NHS trusts and their lawyers should be forced by law to reveal when care providers have made serious mistakes, campaigners have said in the run-up to the report of the inquiry into alleged failings at Mid Staffordshire NHS Foundation Trust.

Peter Walsh, chief executive of patients’ charity Action Against Medical Accidents, said the government must improve the way NHS managers deal with complaints.

The report, following an inquiry chaired by Robert Francis QC, is expected to recommend a statutory ‘duty of candour’ requiring healthcare organisations to be open with patients or their families about lapses which cause harm.

Walsh said he fears that the health secretary, Jeremy Hunt, will ignore the recommendation in favour of a ‘watered-down’ approach that would relegate the issue to a contractual matter.

He rejected the idea of a ‘default denial position’ taken by all NHS trusts but said failure to give full disclosure was more common than people may think.

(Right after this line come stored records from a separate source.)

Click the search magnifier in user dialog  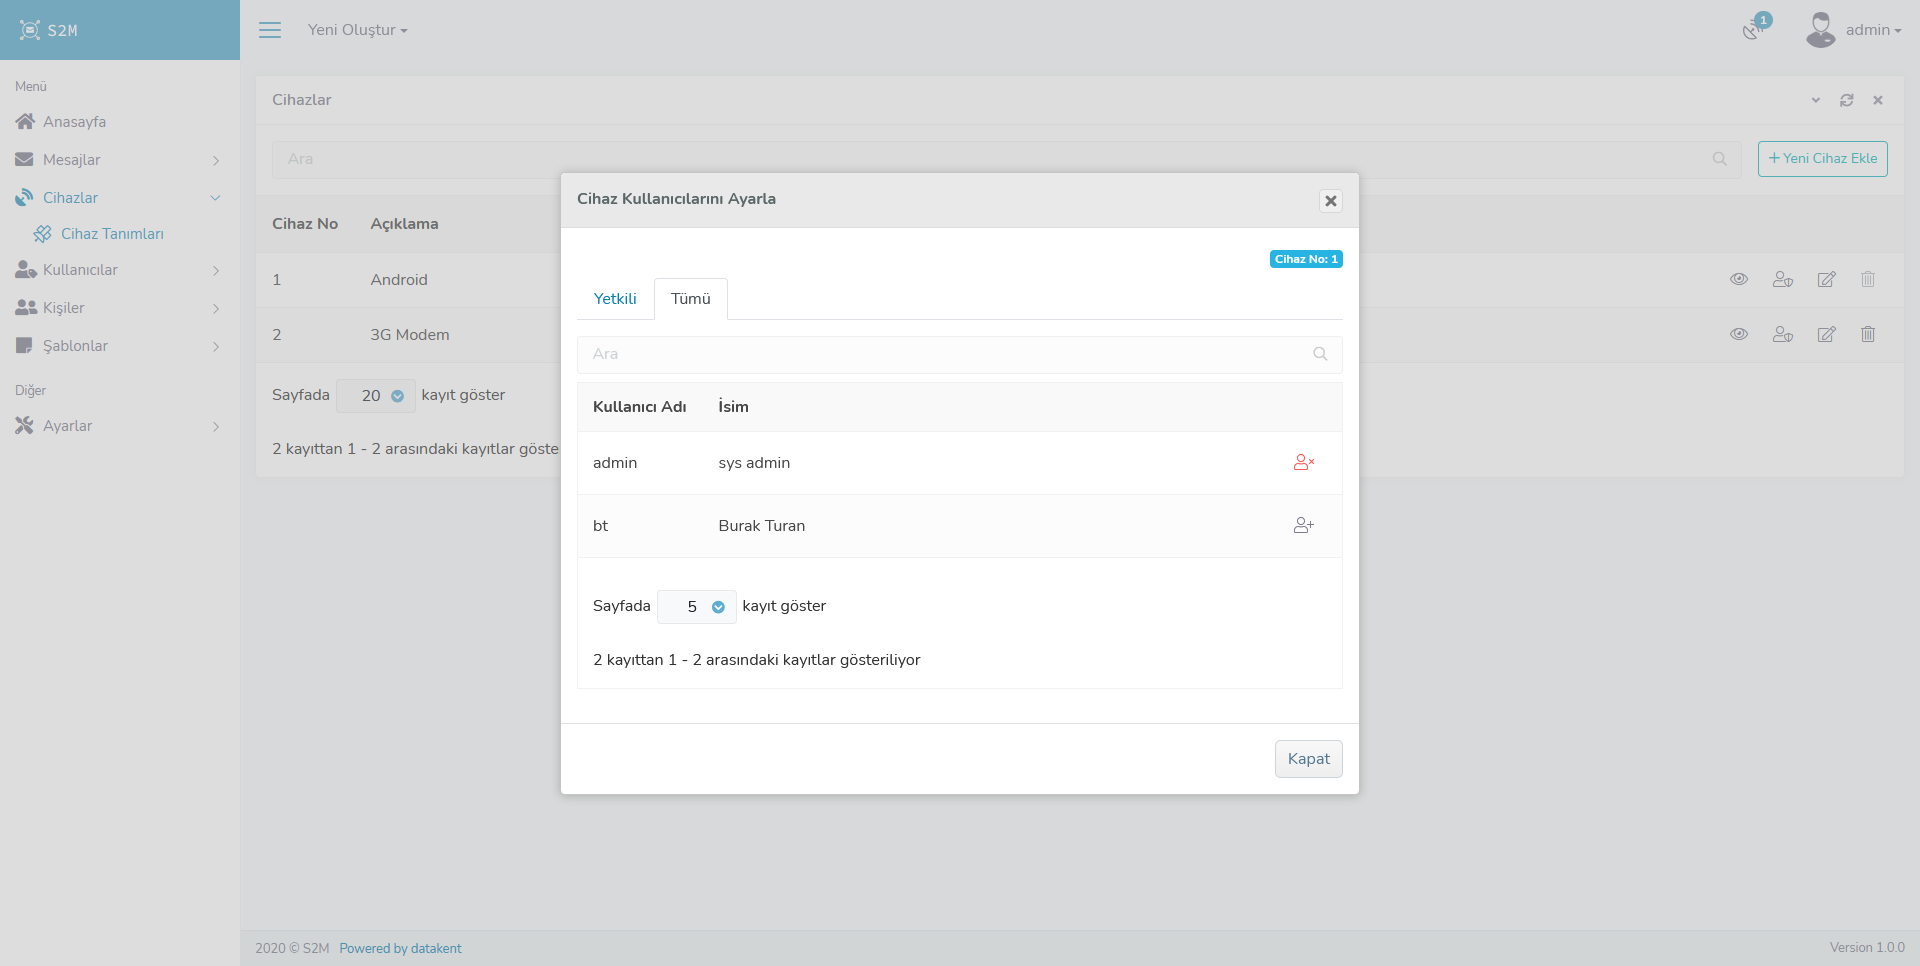(x=1320, y=354)
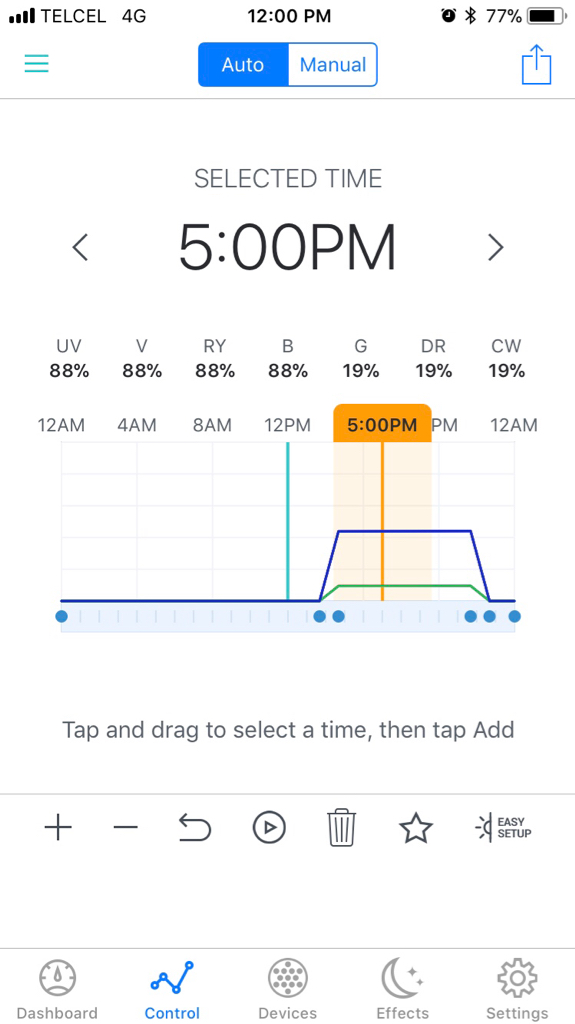Go to previous selected time
This screenshot has height=1024, width=575.
(80, 248)

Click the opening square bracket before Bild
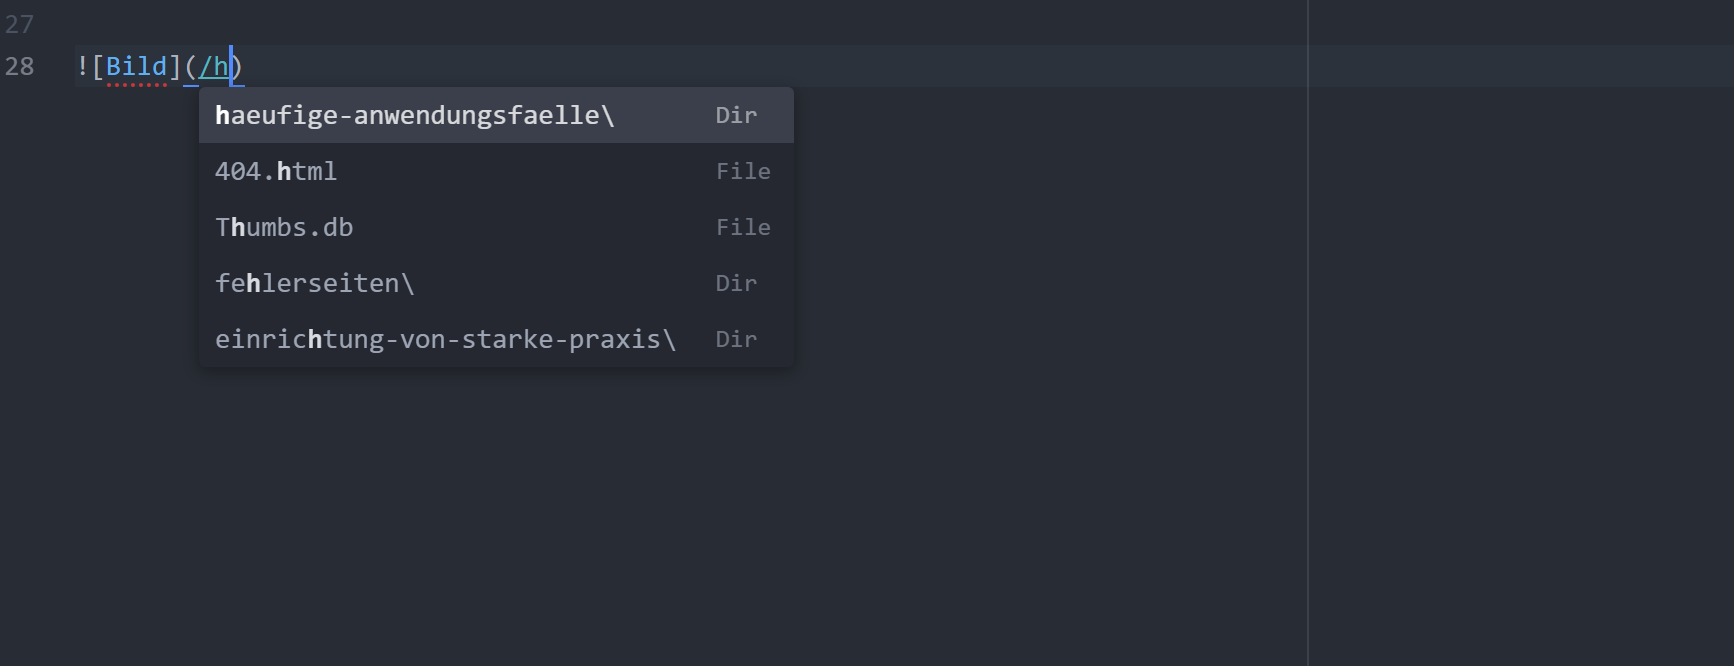[x=98, y=66]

‘A duty of candour would mean a complaint is dealt with up-front,’ said Walsh. ‘It has got to be more pro-active as an economy with the truth is the most common thing we see – [trusts] let the patient bark up the wrong tree rather than tell them what went wrong.

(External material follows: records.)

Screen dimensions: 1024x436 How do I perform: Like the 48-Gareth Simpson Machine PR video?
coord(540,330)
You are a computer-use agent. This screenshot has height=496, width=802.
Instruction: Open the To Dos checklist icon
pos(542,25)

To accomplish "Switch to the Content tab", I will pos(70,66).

‘They should be legally bound to tell all. If you’re the kind of organisation prepared to sweep such things under the carpet you’re precisely the kind of organisation that will turn into another Stafford.’

The Francis inquiry is expected to refer to the aftermath of the death of John Moore-Robinson in 2006, when the family and coroner were not told about the existence of an internal report identifying alleged failings in his care.

Walsh said the legal team in that case should have had a duty to pass information to the relatives of the deceased man rather than just protect the interests of the hospital.

The report, to be published on Wednesday, may also include recommendations over minimum staffing levels and support and protection for whistleblowers.

Walsh has written to the health secretary warning that a failure to implement the recommendations in full ‘would not only be a massive waste of public money and wasted opportunity, but would be a betrayal of patients and the NHS’.